A ousadia de Tsipras provocou uma reviravolta. O poder econômico dos gregos é ínfimo, diante dos tecnocratas da União Europeia (UE) – mas a convocação do plebiscito é um tapa democrático sobre um tabuleiro viciado. Nesta segunda-feira, os mercados financeiros europeus abriram em meio a uma incerteza próxima do pânico. As ações estão caindo fortemente, nas bolsas de valores de Londres, Frankfurt, Paris e Amsterdam, as mais importantes do continente. As ações mais desvalorizadas são as dos maiores bancos europeus. O secretário de Finanças dos EUA, Jacob Lew, achou prudente intervir, e
recomendar cautela aos governantes do “Velho Continente” empenhados em pressionar Atenas. Há semanas, ele havia advertido: ninguém sabe se o sistema financeiro internacional, ainda envolto em crise, suportará o impacto de um trauma como o de uma eventual expulsão da Grécia do euro.

Nos próximos sete dias, estará em jogo muito mais que uma disputa entre Atenas e Bruxelas. As sociedades têm o direito de construir coletivamente seu futuro? Ou devem curvar-se ao que Marx chamou, de modo sarcástico, de “as águas gélidas do cálculo econômico”? Num tempo em que a “aristocracia financeira” – nova classe global de super-ricos – parece cada vez mais forte e insensível aos velhos valores civilizatórios, será possível encontrar uma brecha em seu sistema de dominação?

*****

Ao contrário do que tentam fazer crer as manchetes dos jornais de hoje, o está em jogo na disputa entre a Grécia e seus credores muito mais que uma querela econômica e técnica. Do ponto de vista financeiro, a crise grega poderia ser resolvida sem sobressalto algum. Desde 2010, a UE
emprestou à Grécia algo como 316 bilhões de dólares. As duas linhas de crédito que precisam ser renovadas nas próximas semanas – 1,8 bilhão de dólares junto ao FMI, mais 7,5 bilhões de euros ao BCE – perfazem apenas 3% deste total. Se as negociações se arrastam há cinco meses é porque está em jogo muito mais que uma ninharia percentual.

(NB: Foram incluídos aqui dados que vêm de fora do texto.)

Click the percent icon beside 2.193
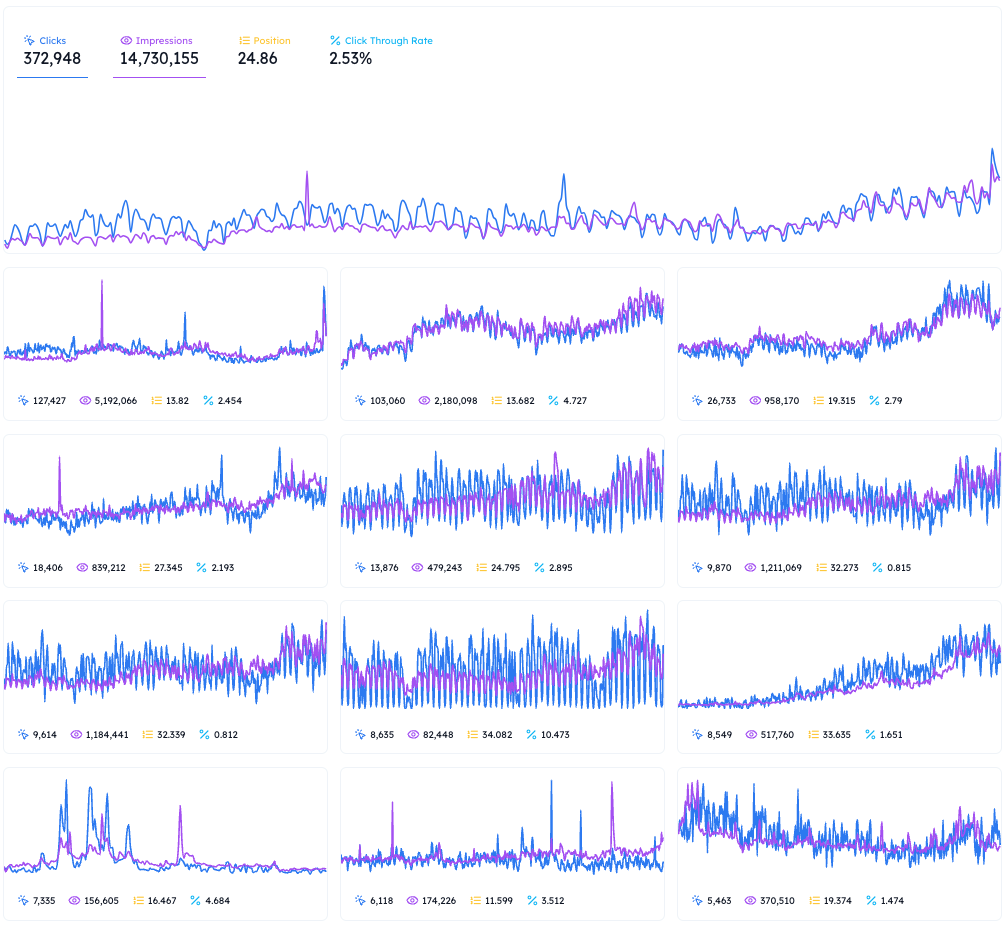Viewport: 1004px width, 926px height. [x=201, y=567]
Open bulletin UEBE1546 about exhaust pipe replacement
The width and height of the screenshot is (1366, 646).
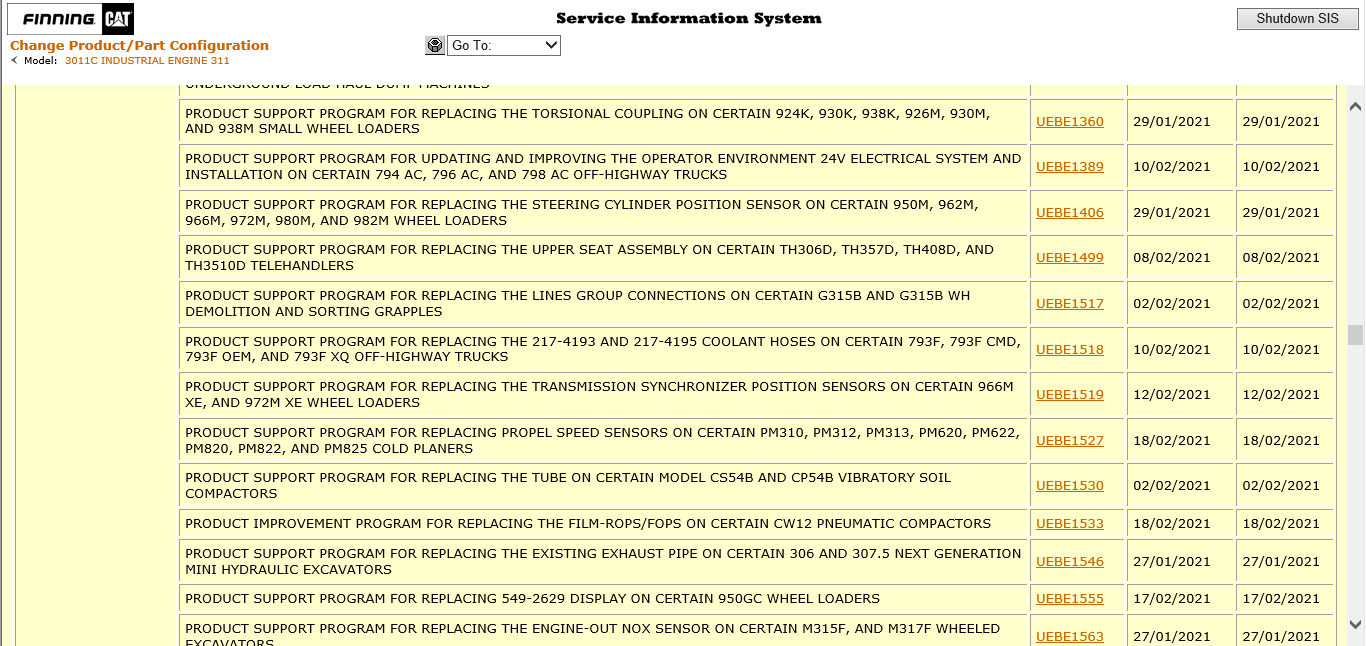point(1069,561)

Por trás dos números, cada parte tenta validar seus projetos de longo prazo para as sociedades e sua relação com as finanças. Quando evitaram que o Tesouro grego quebrasse, há cinco anos, seus credores, reunidos na chamada troika (BCE, Fundo Monetário Internacional-FMI e Comissão Europeia-CE), impuseram, como condição, um ataque rude aos direitos sociais dos gregos, aos serviços públicos e à soberania do país sobre si mesmo. Os acordos entre as duas partes foram estabelecidos em dois documentos, conhecidos como “Memorandos” (
1 2). Produziram políticas que elevaram o desemprego a quase 30% (60% entre os jovens), privatizaram em massa – de portos a redes de infraestrutura a parques públicos e sítios arqueológicos –, ampliaram a carga de impostos (tornando-a, ao mesmo tempo, mais injusta) e reduziram, até mesmo em termos nominais, o salário mínimo e as aposentadorias.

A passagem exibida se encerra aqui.